#### [Do this]
Rescale only the rows from the line containing "Click the binoculars advanced search icon" up to and including the line containing "[x=402, y=56]". Reproduce those lines in full with their requests and without the pictures, multiplying every coordinate in the answers by 0.55 and rounding to whole numbers, with halves rounded up.

· · ·

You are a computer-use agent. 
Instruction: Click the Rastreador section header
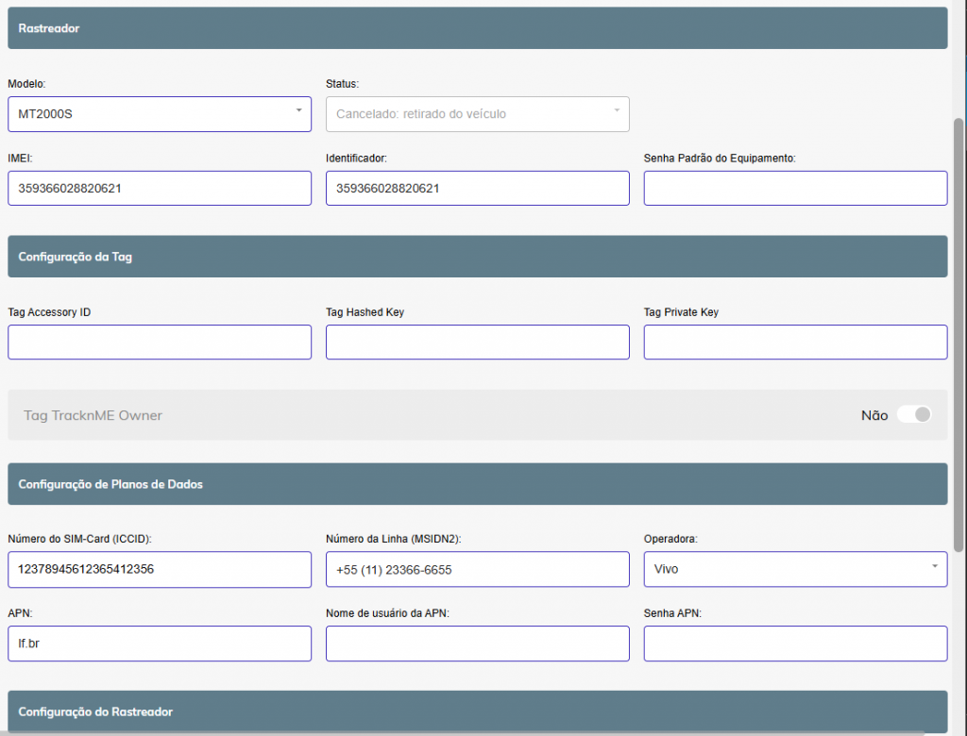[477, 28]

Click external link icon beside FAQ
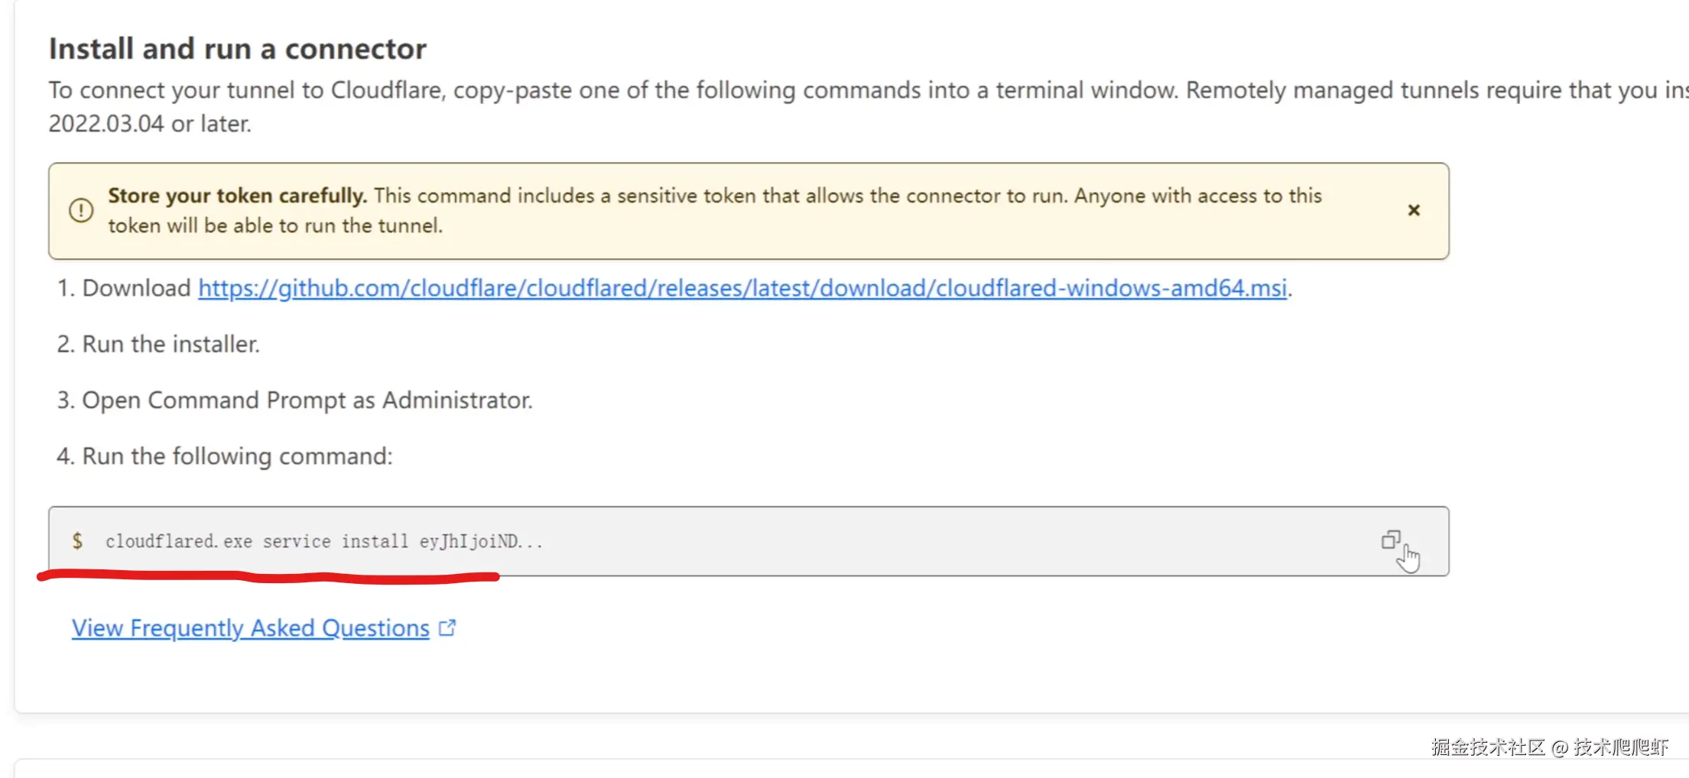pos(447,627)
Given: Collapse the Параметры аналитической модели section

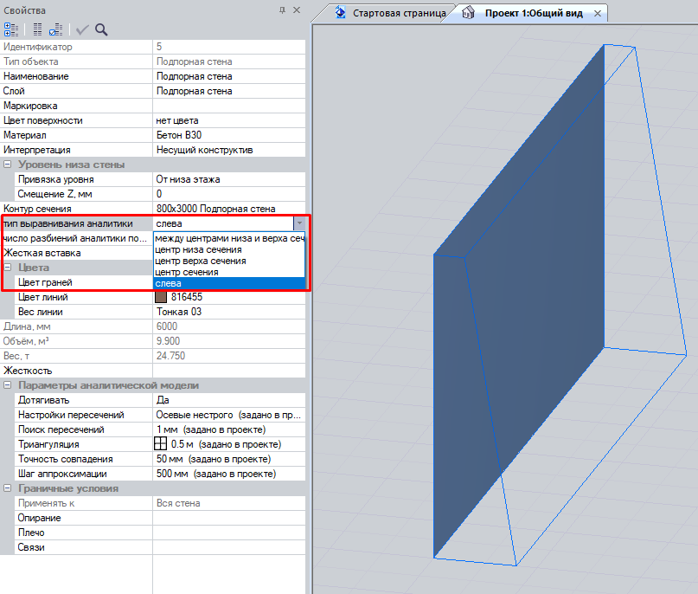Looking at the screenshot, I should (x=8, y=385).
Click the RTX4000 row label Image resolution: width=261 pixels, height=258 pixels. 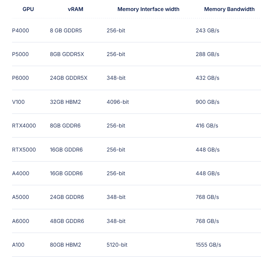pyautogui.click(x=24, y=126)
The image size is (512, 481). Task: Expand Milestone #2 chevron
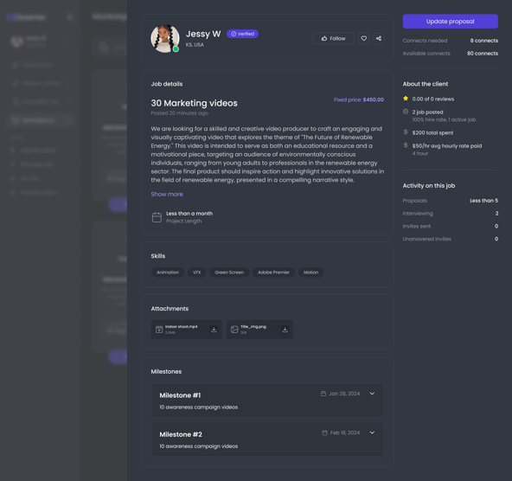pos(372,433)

· · ·

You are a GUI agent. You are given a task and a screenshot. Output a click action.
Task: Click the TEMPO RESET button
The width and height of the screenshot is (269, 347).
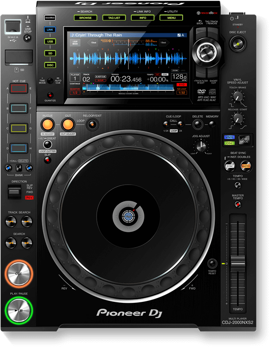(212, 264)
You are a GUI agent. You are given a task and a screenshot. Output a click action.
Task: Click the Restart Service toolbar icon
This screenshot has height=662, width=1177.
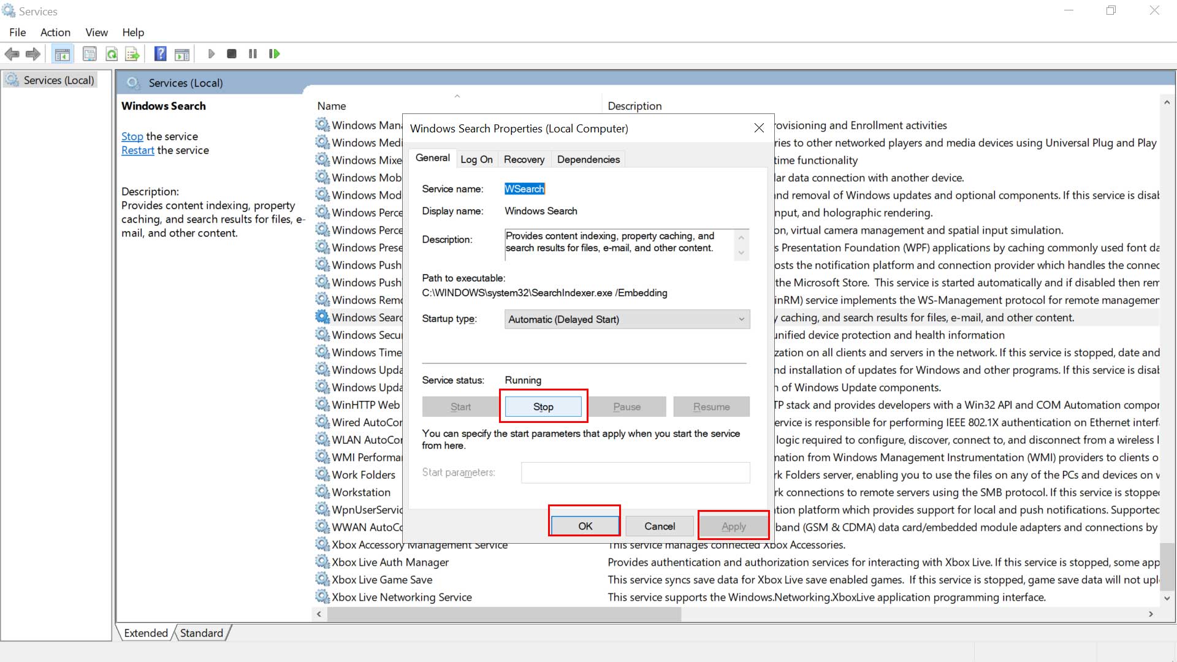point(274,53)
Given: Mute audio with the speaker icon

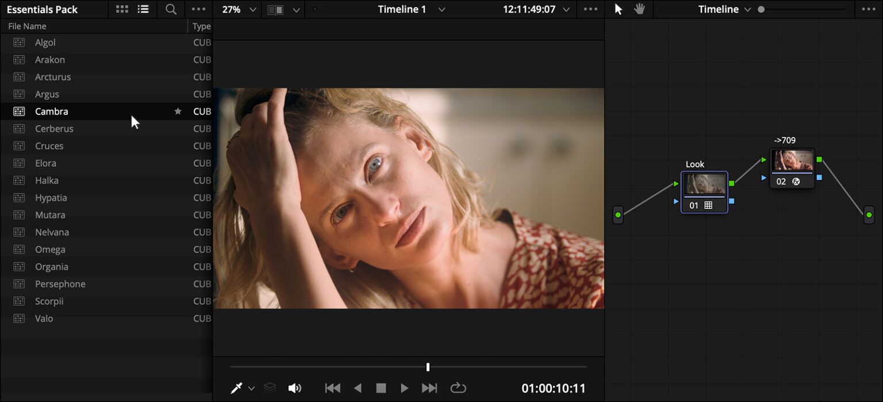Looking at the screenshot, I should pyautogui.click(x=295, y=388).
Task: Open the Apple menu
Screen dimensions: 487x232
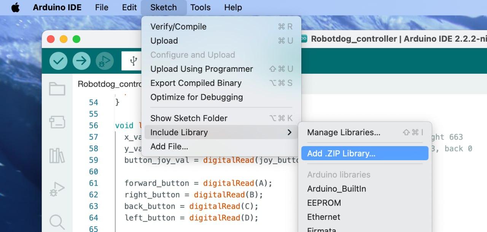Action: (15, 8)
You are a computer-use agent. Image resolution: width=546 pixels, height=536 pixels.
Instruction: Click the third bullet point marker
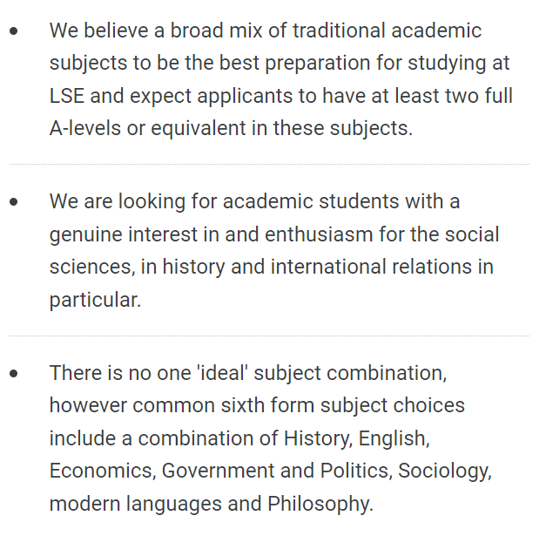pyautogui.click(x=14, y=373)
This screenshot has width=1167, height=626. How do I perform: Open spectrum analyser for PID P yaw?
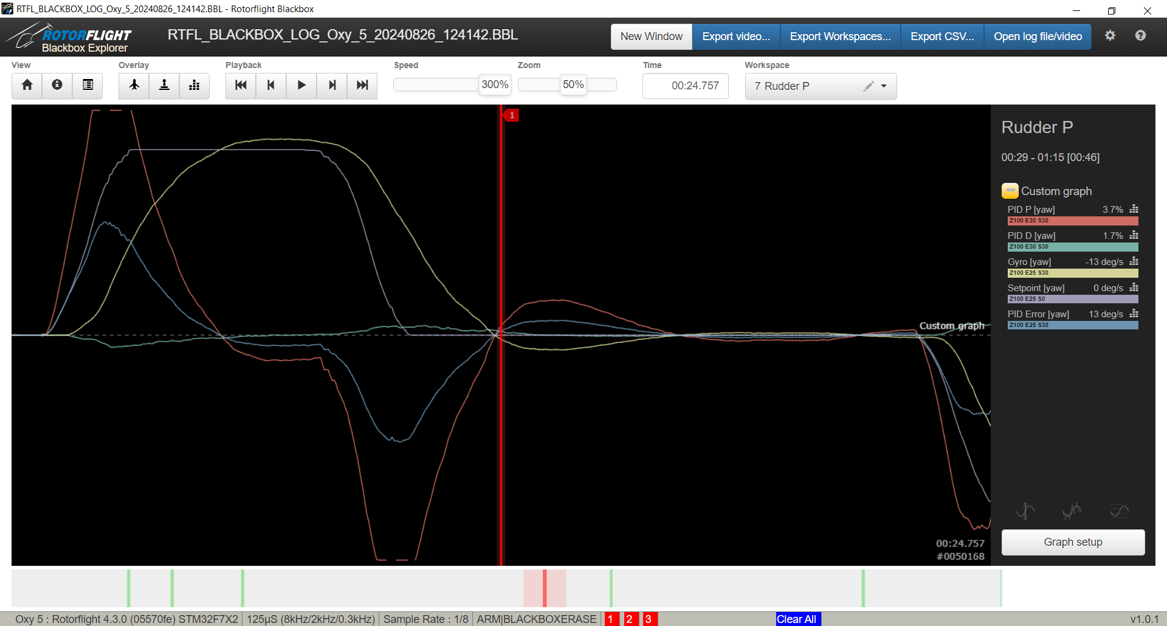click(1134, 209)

· · ·

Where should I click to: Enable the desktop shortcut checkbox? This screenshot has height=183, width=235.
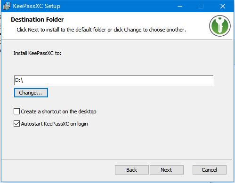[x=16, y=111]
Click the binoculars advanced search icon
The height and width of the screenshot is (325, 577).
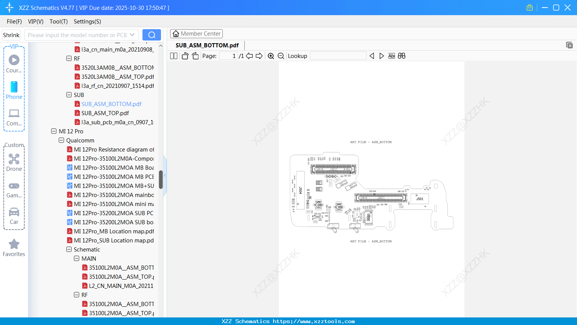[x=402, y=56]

· · ·

#### [Solution]
Click the binoculars advanced search icon
The height and width of the screenshot is (325, 577).
[x=221, y=31]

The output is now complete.